I was shocked when I got here to discover that the French had never heard of Madeline. The little red-headed Parisian in a cape, who says "Pooh, pooh!" to tigers at the zoo, is known to almost all American children of the reading classes, but is nobody to children in her native city (who would no doubt call her Madeleine. By the way, the hyper-fashionable name is not currently fashionable in France).
It's still fun to recognize scenes from the books now that I know Paris. The tiger in the zoo is on the quais near the Botanical Gardens. The zoo is still there; sometimes when you are stuck in a traffic jam or on a bus, you can look over and see an ostrich looking back at you.

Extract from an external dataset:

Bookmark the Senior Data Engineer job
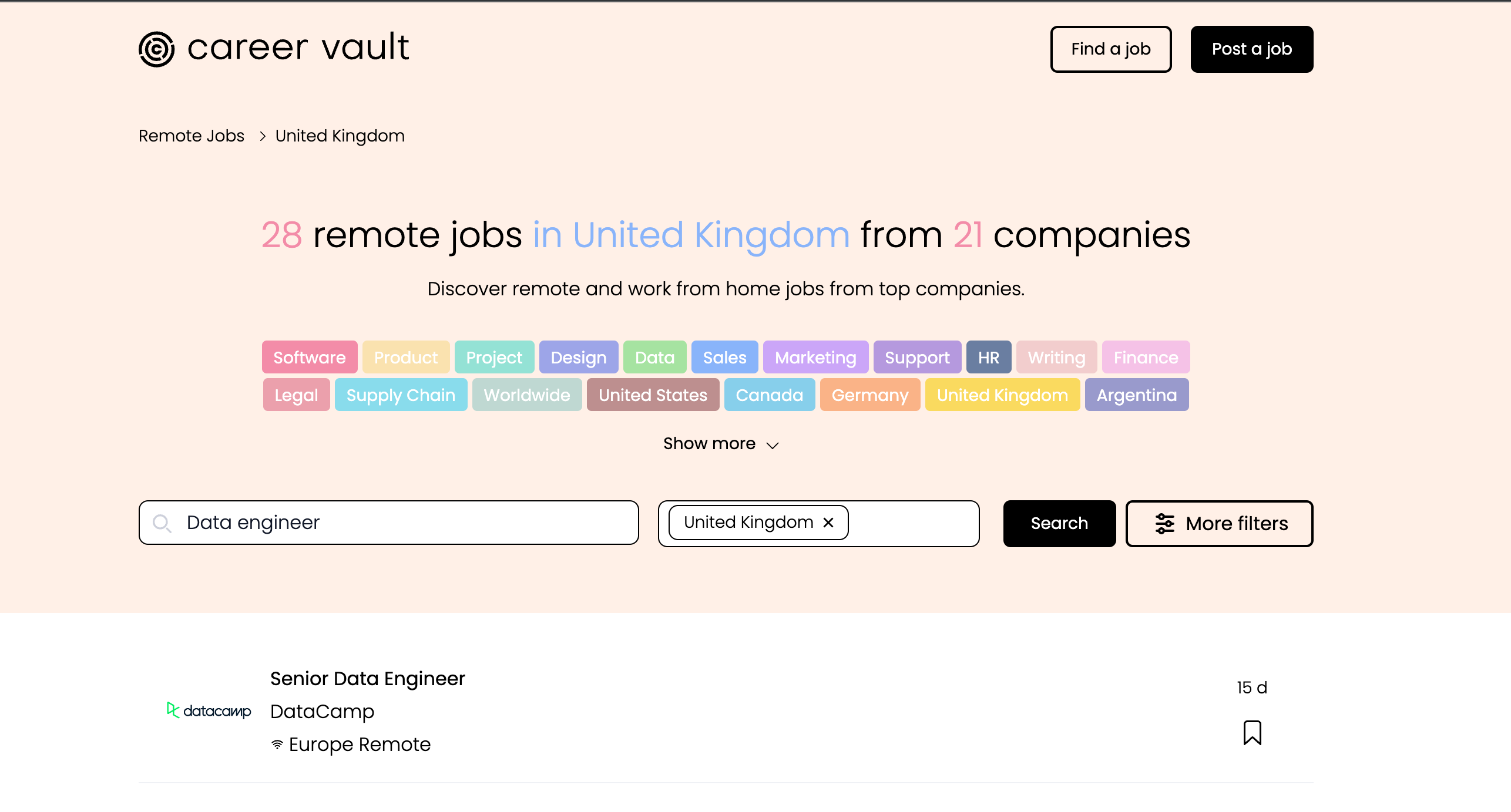 [x=1252, y=733]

Of course the twelve little girls in two straight lines are obsolete now, as is Miss Clavel with her veil-- she is not a nun but a governess, by the way; and yes, governesses did used to dress like that. But not that long ago there was an all-girls school in Paris not far from my house where the little girls had to wear hats and walk in lines two-by-two as they went out, just like the girls in the book. "I get so many parents with those hats," the headmistress once said to me.

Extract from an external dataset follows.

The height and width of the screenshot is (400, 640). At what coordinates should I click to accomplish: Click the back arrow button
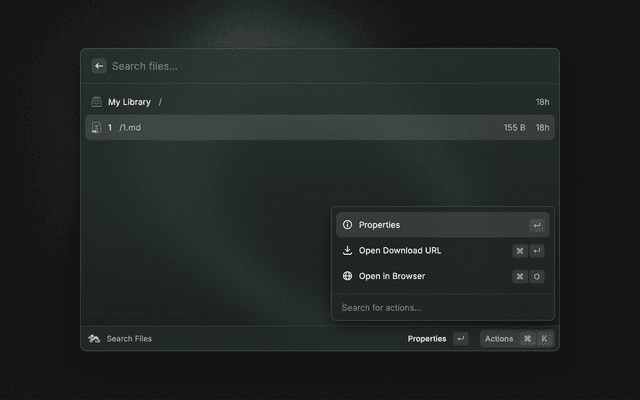point(99,66)
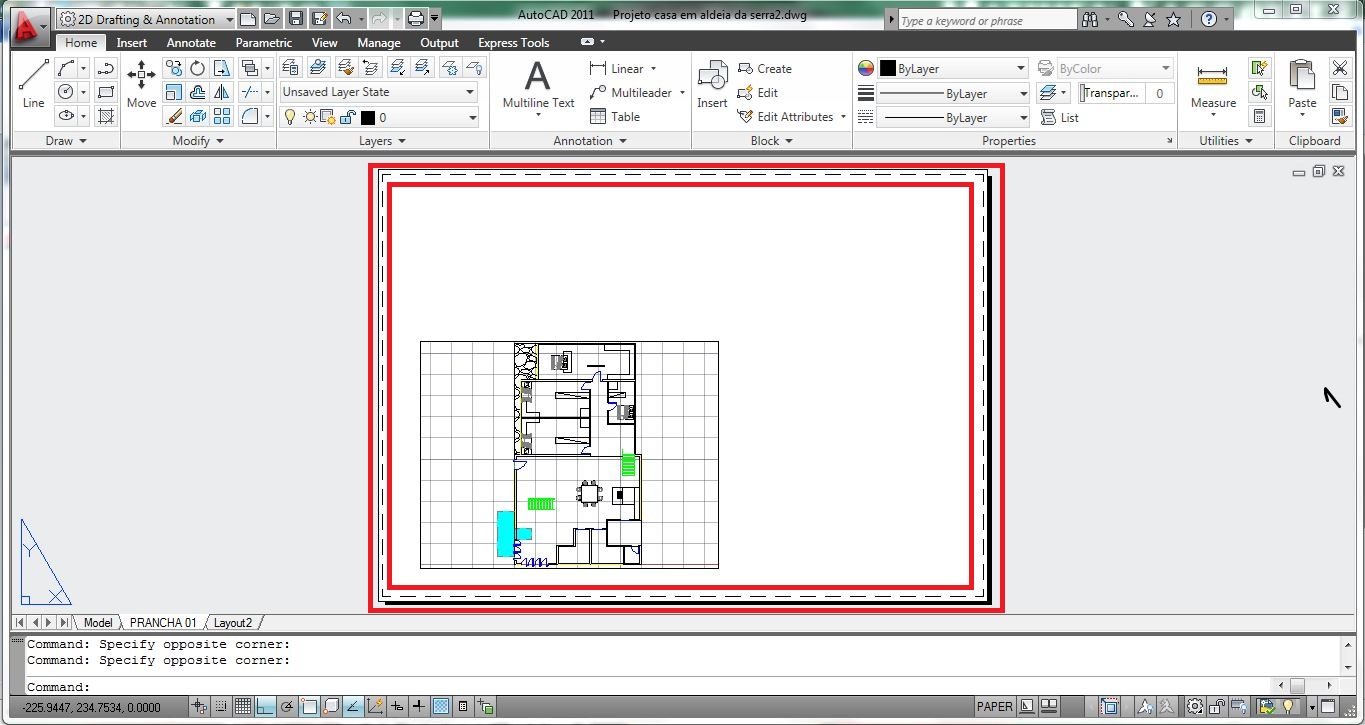
Task: Switch to the Express Tools ribbon tab
Action: click(x=513, y=43)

One of the loveliest things about Paris is that if you go away and come back, Paris will still look much the same; the central city is preserved as if in amber, and only the storefronts change with the times. So even though Madeline was written in 1939, it gives Americans who read it as children a shock of recognition when they finally see the Eiffel Tower, the Invalides, the Opéra, and the quais of the Seine, where Madeline fell in and was dramatically rescued by that noble mutt, Genevieve.